Deep guide · India
Lumpsum calculator — one-time investment growth
Deploy ₹33,10,000 once at 15% a year for 30 years, and this illustration lands near ₹21,91,60,965 — about ₹21,58,50,965 in growth on top of principal. Weigh that against drip-feeding the same capacity through monthly SIPs when you think about timing risk.
A lumpsum puts every rupee to work from day one — strong when you accept today’s entry level and can stay long; harder when you prefer to average in. The math here uses one annual compounding step for clarity; it is not a scheme document.
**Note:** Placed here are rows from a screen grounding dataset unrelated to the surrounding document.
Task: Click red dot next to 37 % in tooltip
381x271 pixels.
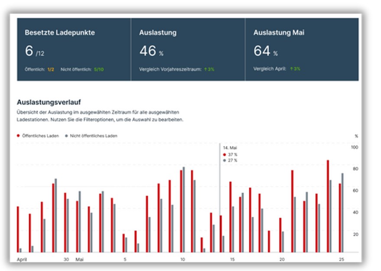Action: [224, 154]
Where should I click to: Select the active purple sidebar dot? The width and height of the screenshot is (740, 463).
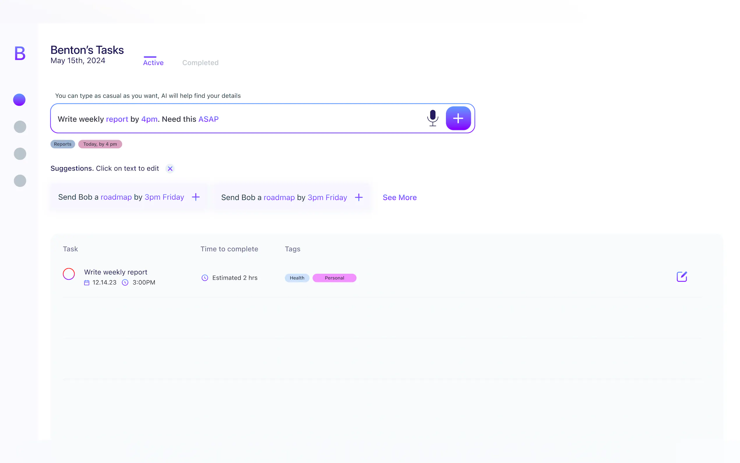(x=19, y=100)
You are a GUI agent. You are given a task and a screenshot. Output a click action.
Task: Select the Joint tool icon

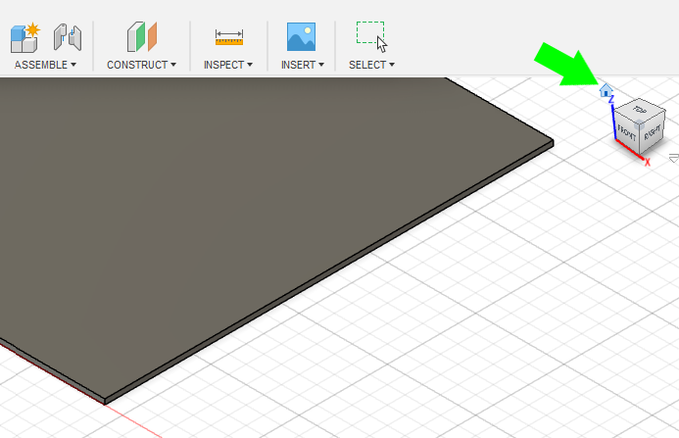pos(68,37)
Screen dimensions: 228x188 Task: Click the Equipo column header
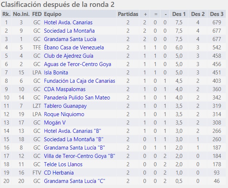[53, 14]
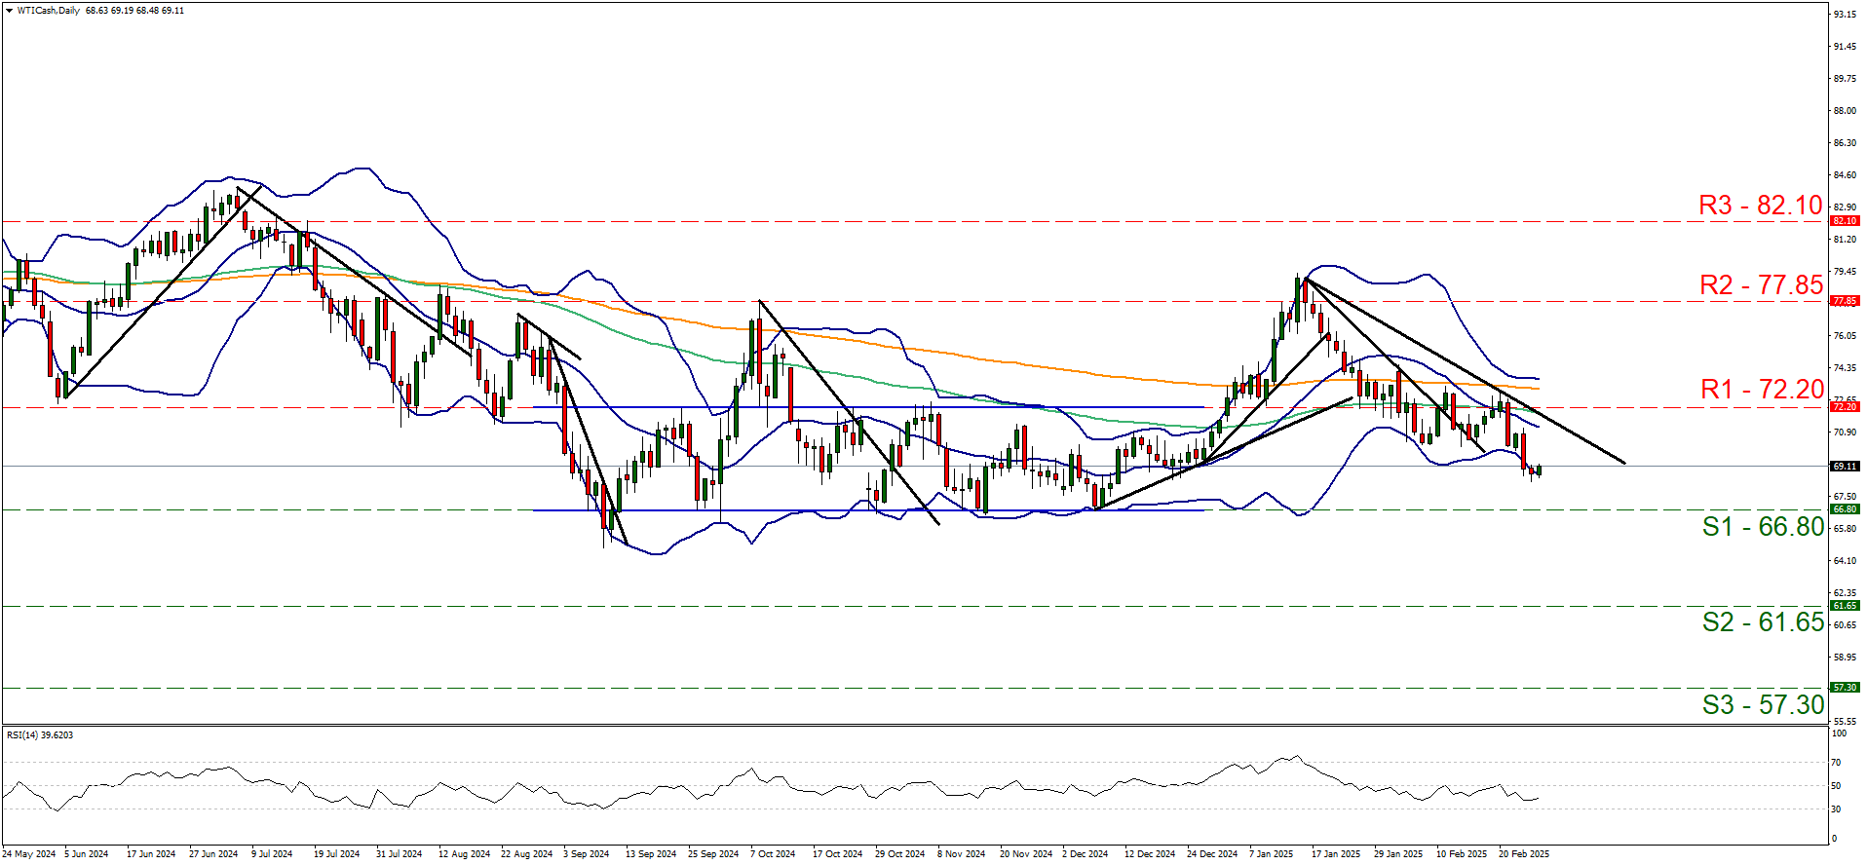Click the red 77.85 price axis tag
This screenshot has width=1867, height=865.
point(1845,301)
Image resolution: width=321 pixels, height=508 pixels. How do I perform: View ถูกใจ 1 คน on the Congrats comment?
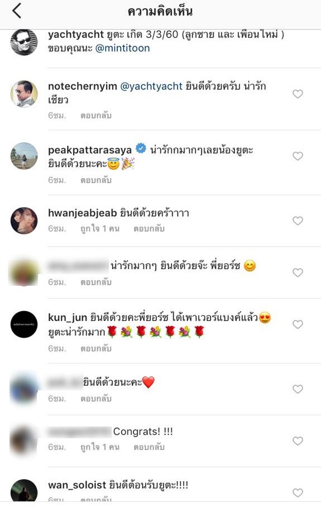coord(100,447)
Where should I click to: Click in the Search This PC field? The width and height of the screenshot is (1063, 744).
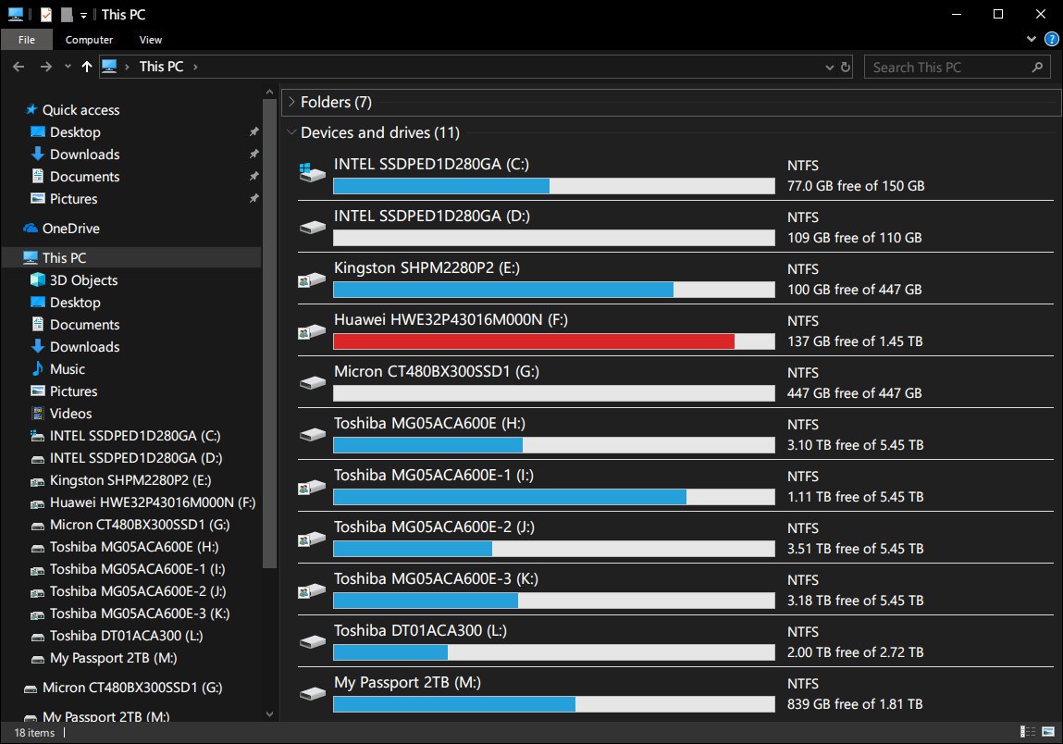click(946, 67)
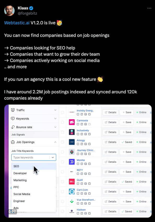Click the Carmoola pink company logo

click(x=72, y=122)
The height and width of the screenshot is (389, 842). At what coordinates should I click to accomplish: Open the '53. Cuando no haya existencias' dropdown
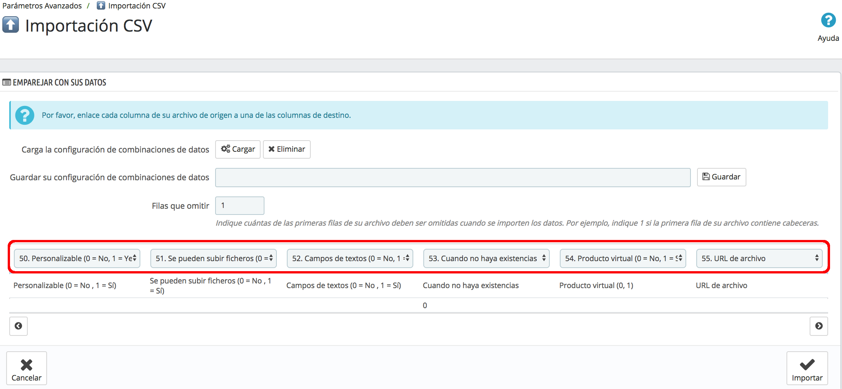(487, 258)
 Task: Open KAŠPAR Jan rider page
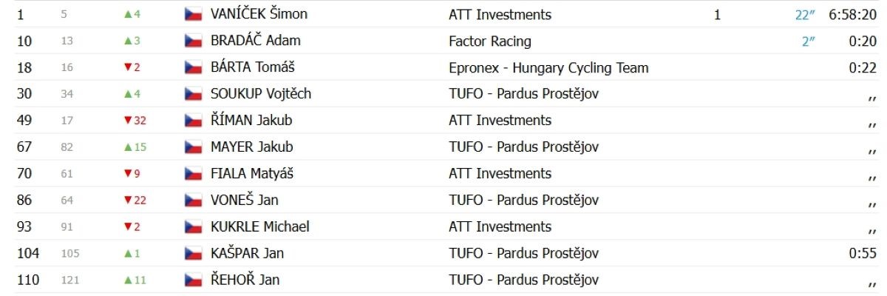pyautogui.click(x=247, y=254)
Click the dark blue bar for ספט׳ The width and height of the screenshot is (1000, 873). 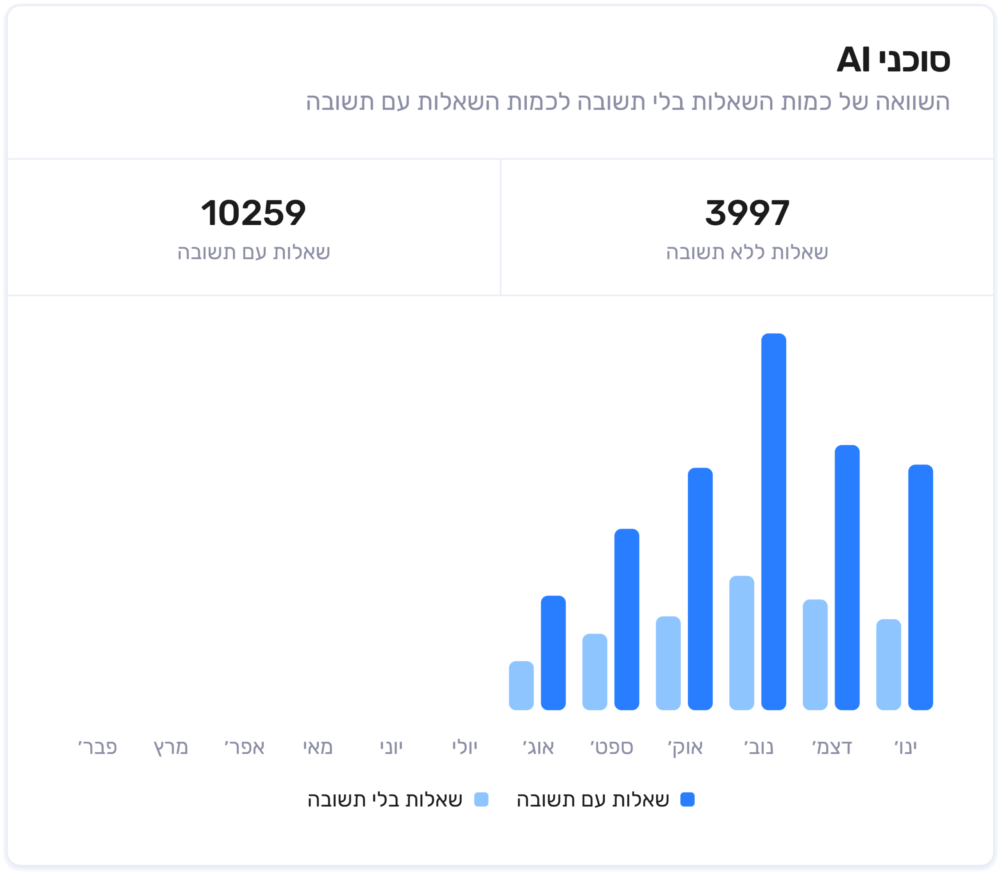click(x=626, y=619)
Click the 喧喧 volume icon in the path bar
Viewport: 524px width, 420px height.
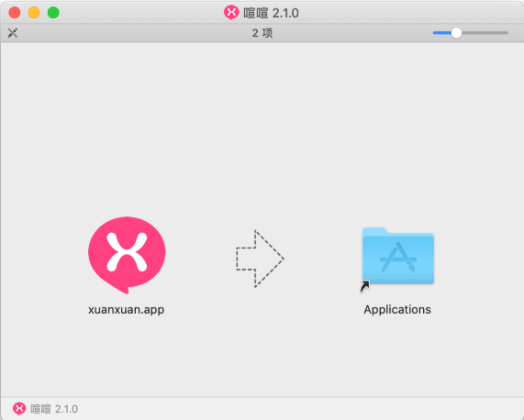pos(19,409)
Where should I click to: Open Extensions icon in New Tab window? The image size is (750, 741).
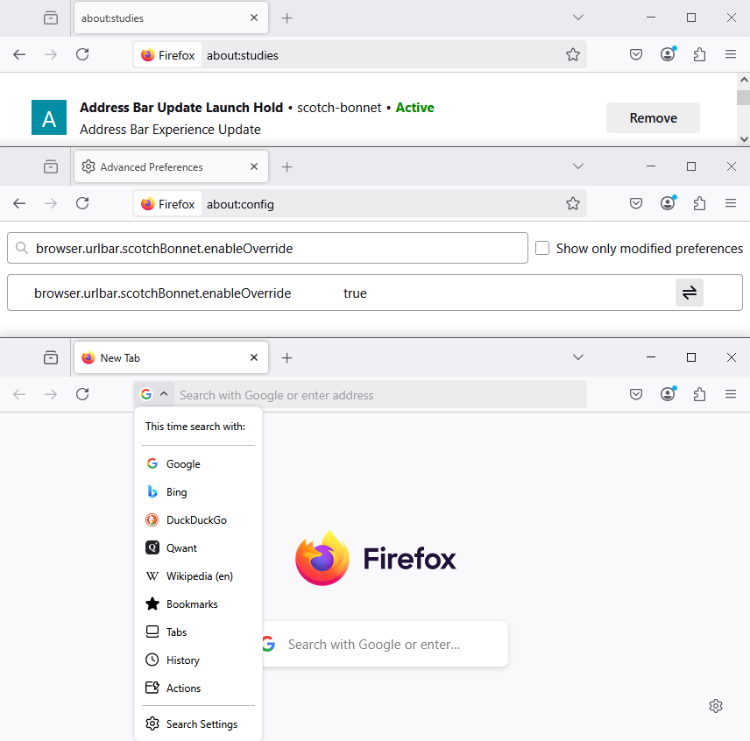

What follows: your baseline, tenure and principal grids, return sensitivity, and a SIP contrast. Market-linked funds do not promise the assumed rate.
How this lumpsum growth model works
We apply the stated annual return once per year to the running balance — a simple compounding loop that separates principal, accumulated interest, and maturity. Real mutual funds mark to market daily; this model smooths returns into one annual step so you can compare scenarios quickly.
Calculation breakdown
- Principal: ₹33,10,000
- Estimated interest: ₹21,58,50,965
- Estimated maturity: ₹21,91,60,965
Scenario comparison
Different tenures
| Years | Interest | Maturity |
|---|---|---|
| 5 | ₹33,47,592 | ₹66,57,592 |
| 10 | ₹1,00,80,796 | ₹1,33,90,796 |
| 15 | ₹2,36,23,674 | ₹2,69,33,674 |
| 20 | ₹5,08,63,239 | ₹5,41,73,239 |
Different principal amounts (±15–25%)
| Scenario | Principal | Interest | Maturity |
|---|---|---|---|
| -25% vs base | ₹24,82,500 | ₹16,18,88,224 | ₹16,43,70,724 |
| -15% vs base | ₹28,13,500 | ₹18,34,73,320 | ₹18,62,86,820 |
| 15% vs base | ₹38,06,500 | ₹24,82,28,610 | ₹25,20,35,110 |
| 25% vs base | ₹41,37,500 | ₹26,98,13,706 | ₹27,39,51,206 |
Different return assumptions (same P and tenure)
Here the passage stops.